September 2023

Lauren Peckman

Geospatial Developer II

Lauren Peckman started with T-Kartor USA in 2019 as a GIS Developer, taking our team to new levels. She began her journey in the geospatial field in 2008 as a Geospatial Analyst for GeoEye. After leaving, Lauren left the industry to focus on academia and nonprofit work. She eventually began to miss the work and connected with us in 2019; she has been with us ever since.

Lauren was well-versed in Java and Python before starting at T-Kartor USA, and during her tenure, she has added C# to her tool belt. One of her favorite parts about working with us is the continual professional development opportunities provided to her(she recently attended a GIS seminar at Saint Louis University). Lauren finds excellent joy when something she's created or updated makes one of the analysts' jobs easier. Her role entails learning what editions to an analyst's toolset will help them complete tasks efficiently, and Lauren feels a deep sense of satisfaction when she can help her team succeed.

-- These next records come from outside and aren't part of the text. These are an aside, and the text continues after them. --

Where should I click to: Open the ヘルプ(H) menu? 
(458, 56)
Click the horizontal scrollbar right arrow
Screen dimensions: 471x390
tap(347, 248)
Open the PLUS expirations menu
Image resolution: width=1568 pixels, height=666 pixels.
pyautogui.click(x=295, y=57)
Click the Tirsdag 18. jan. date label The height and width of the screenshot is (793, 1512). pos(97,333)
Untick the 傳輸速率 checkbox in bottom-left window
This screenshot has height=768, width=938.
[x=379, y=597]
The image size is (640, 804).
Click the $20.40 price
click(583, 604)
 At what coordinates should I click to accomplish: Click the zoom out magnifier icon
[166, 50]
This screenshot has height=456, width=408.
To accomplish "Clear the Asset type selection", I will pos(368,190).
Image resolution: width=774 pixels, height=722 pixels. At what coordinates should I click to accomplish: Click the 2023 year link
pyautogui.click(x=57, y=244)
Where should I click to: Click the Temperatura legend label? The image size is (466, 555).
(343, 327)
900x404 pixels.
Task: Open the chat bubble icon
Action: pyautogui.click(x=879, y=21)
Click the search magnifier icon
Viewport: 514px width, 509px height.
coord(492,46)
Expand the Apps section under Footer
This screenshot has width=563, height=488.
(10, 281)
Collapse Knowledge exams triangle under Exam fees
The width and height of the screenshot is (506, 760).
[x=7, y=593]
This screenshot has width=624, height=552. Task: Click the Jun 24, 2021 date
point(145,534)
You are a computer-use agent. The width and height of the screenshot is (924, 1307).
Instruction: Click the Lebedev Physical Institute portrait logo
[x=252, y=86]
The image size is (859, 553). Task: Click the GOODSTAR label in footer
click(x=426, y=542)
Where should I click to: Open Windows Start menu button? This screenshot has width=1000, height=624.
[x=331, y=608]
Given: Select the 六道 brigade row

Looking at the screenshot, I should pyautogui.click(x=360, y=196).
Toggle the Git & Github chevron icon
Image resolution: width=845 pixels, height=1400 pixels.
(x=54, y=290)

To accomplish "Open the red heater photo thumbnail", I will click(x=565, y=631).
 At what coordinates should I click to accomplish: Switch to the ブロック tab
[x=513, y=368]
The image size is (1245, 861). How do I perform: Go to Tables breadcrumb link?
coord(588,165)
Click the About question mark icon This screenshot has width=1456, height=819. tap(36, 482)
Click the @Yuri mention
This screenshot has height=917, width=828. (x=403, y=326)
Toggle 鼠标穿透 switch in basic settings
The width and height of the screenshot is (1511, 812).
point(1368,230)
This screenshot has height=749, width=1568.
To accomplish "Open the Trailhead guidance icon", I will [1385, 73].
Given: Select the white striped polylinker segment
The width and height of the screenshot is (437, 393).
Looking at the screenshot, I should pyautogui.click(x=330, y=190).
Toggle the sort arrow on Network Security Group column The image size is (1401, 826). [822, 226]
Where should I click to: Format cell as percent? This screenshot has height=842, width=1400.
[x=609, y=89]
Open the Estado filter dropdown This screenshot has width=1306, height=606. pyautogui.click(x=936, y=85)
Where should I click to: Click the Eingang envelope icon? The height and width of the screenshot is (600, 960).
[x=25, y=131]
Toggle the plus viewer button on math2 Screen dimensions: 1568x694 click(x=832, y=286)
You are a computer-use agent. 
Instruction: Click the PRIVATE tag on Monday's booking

Lauren cites her time with LaunchCode to transition from an analyst to a developer. This vocational training program focuses on preparing its students for careers in tech and software. The program helped align her past and current experiences, leading to a smooth transition to her T-Kartor USA role. She is thankful for the mentorship of her team manager, Anthony Stevens.

Lauren has enjoyed the welcoming and friendly atmosphere fostered at our organization. She feels that Simon (Bailey), Ron (Cantwell), and Mercedes (Fernandez) set a positive tone for the rest of the group. Recently, T-Kartor USA hosted a summer gathering in Edwardsville, IL; Lauren noted that while she hadn't seen some team members in person in some time, there were no awkward or unpleasant moments. Everyone has an incredible time of collaboration and comradery. This trend isn't unique to our team: Lauren has always enjoyed this culture prevalent in the geospatial field – she has found that those in it are curious by nature, always striving to learn and make our world more accessible in meaningful ways.

Lauren is eager to see the industry's changes in the coming years, especially in how the U.S. will continue going about the long-haul work of infrastructure and how the country will respond to the compounding effects of climate change.

Many people may think that the world is already mapped, but Lauren asserts that the maps are constantly changing as we learn new information, which is why possessing a sense of discovery is vital.

Lauren would advise anyone looking to start in geospatial to find those with more experience, build rapport, and seek mentorship opportunities. She also emphasizes the importance of steady, continuous learning opportunities – each year, you should be able to look back and identify what you've learned.

After Lauren logs off for the day, you will probably find her dancing; she instructs social and folk dancing at weekend festivals nationwide!